Executives. The Baldrige must court these individuals because they have the power to veto their organizations' award applications. Thus, it's tactical to include as
Baldrige criteria various characteristics of the executive art, some of which are controversial, such as maximizing shareholder value or executive compensation vs.
maximizing service. Executives' considerable influence is reflected by the ease with which their favored programs show up in the Baldrige criteria before they've stood
the test of time. Two such examples made their appearances during the mid-1990s: "stretch targets," last seen under subcategory 4.1 in 2000 but withdrawn in 2001;
and "economic value," from subcategory 7.2 in the 2001 criteria.
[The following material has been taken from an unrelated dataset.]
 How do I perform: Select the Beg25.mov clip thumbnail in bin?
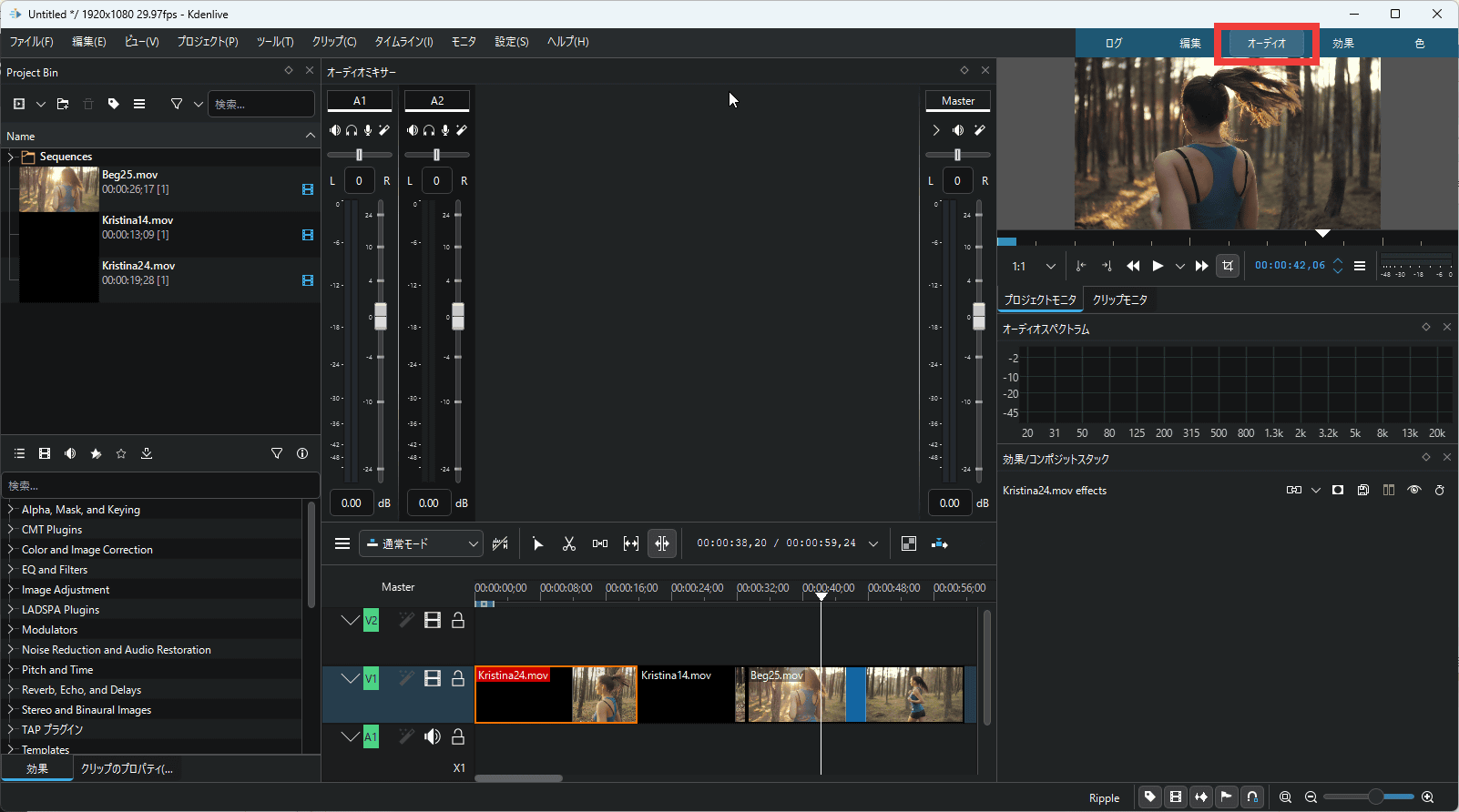pyautogui.click(x=59, y=189)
The investment community. This group's interest is in short-term financial results, which conflicts with the longer-term, build-the-infrastructure affinity of the quality community.
The news media, general public and political community. The general public and, by extension, the political establishment, will react to anything that's expounded in
the news media, however sensational or unfair. The Baldrige criteria contain a rather complex mix of measures. So when any one of them (e.g., statistical process control
or total quality management) receives bad press, other positive measures, such as beating the stock market, might be trotted out as a rebuttal.
The last three categories support a "let's see the business results" disposition, based on the idea that quality is necessary but not sufficient. This is true, but beside the
point. A quality award should be a quality award. Those who want an award for business success should endow another one. Business magazines regularly publish
best-companies lists--biggest, highest-valued, best to work for, most environmentally responsible and so on. These publications feature best leaders as
well; why clutter the Baldrige Award with them? Role reversals
Here's an irony: While the Baldrige Award, the European Quality Award and other related honors are moving away from quality, the ISO 9000 series is coming home
to quality. Purists in the quality community have sneered at the ISO 9000 series, contending that it's too much a documentation exercise. However, the sneering may
soon taper off: ISO 9001:2000 has made a sharp course correction, veering toward process improvement just as the Baldrige and European awards are going the other
way. Though of the opinion that the ISO 9000 series is too broad in scope, author Tito Conti notes that it "finally incorporates many of the features of the so-called
total quality management or excellence models."2 ISO 9001:2000 is based on eight principles. Notable among them are customer
focus, involvement of people, process approach, factual approach to decision making and mutually beneficial supplier relationships.3 These all could have come
straight out of the W. Edwards Deming playbook. Take action
For all its flaws, the Baldrige Award still puts quality in the public eye. It still encourages companies to better themselves. It continues to promote sharing of best
practices. And because the award isn't set in concrete, perhaps critiques of it, such as this one, will contribute to a course correction.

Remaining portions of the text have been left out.